Before we detail the changes in this new version and why it is significant, you must be thinking what is Magisk and why should you care. Well for the uninitiated, Magisk is a relatively new way to modify your Android-based smartphone. The key difference here is that this way allows the user to make changes to the system, without actually making any changes to the system partition of your Android device.
Now you may ask why would one need to modify their operating system. There is no real answer to that and the reason to modify may depend on your needs.
I personally make changes to put the device on instant deep sleep, stopping any app from preventing my device to go to sleep. I have also started using it to work with the Xposed framework with an easy switch to return to the original state to use Android Pay or Google Tez.

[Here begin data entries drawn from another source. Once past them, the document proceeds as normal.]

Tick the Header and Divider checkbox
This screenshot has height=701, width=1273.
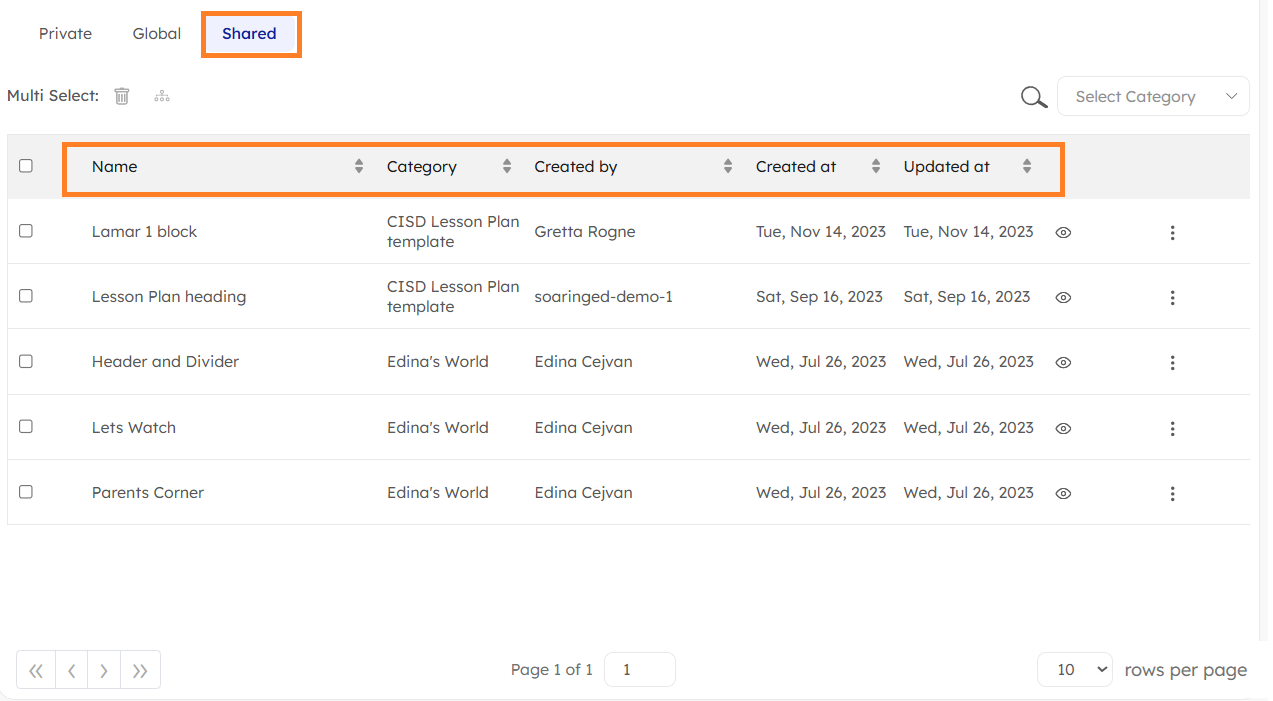(26, 361)
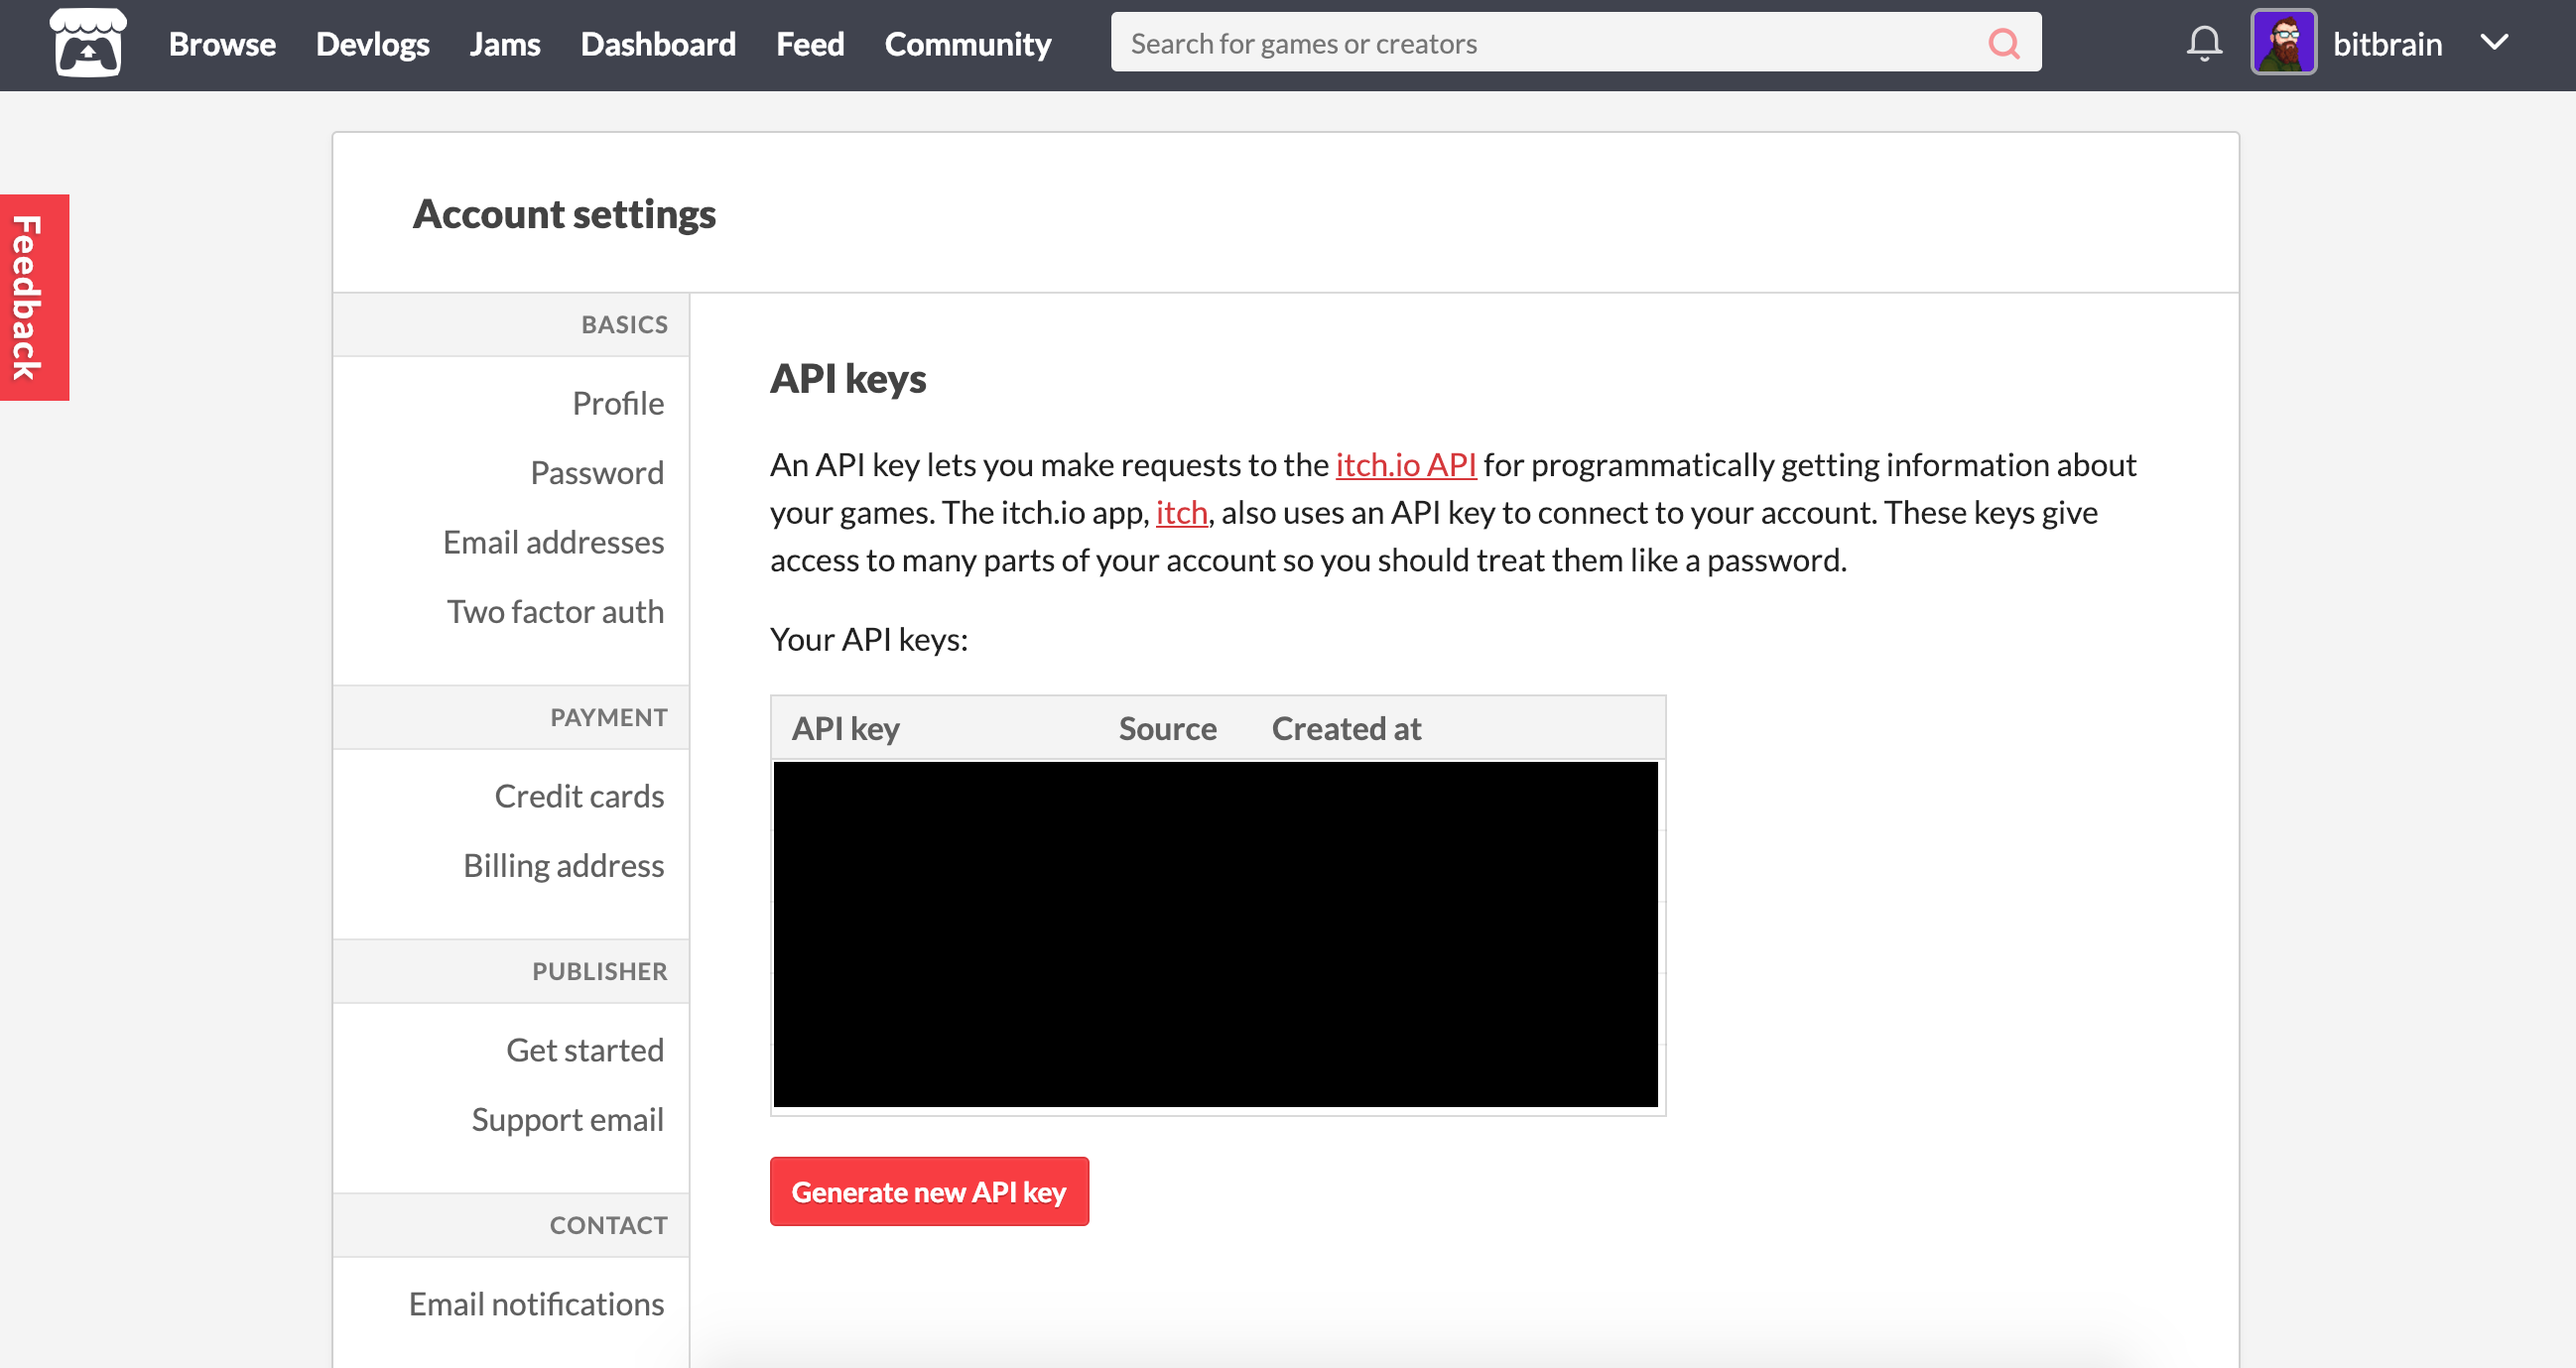Click the Generate new API key button
This screenshot has width=2576, height=1368.
click(x=930, y=1190)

The reason this is a big deal and version 15 is significant is because the latest version is more modular in nature and embracing the path that Google is pushing for with its Google Pixel line-up and more recently, Project Treble.
One benefit that Magisk offers over other system modification methods is the fact that it does not break Google SafetyNet. Apart from this, Magisk is an all-in-one solution that takes care of the Superuser access, Magisk Hide and modules for other modifications.
Google introduced SafetyNet as a measure to ensure that apps on your Android system know about any modifications to the system partition. This lets apps that work with sensitive data, and need secure system conditions such as banking and password managers, warn the user about modifications to the system.
Some apps have started searching for Magisk Manager in the system to check for modifications. The new update improves the way in which Magisk can hide from such searches. Other updates include a new template for Magisk modules and a new server for submissions on the Magisk repository, a central directory for all the modification modules.
What is interesting is the fact that Magisk developer topjohnwu has worked to backport all the changes and features to ensure that they work both on the newer devices, with Treble and Pixel-like implementation, as well as older devices. Every configuration is managed by a single zip file instead of trying to download the right version for your device.
Improved hiding is important because some apps have started checking Android system for Magisk Manager’s package name to ensure that they don’t run on a modified system. But now Magisk can change its package name to hide from such detection. Last but not the least is the new server which will act as a moderator to ensure that all the existing and submitted modules are set up without any issue.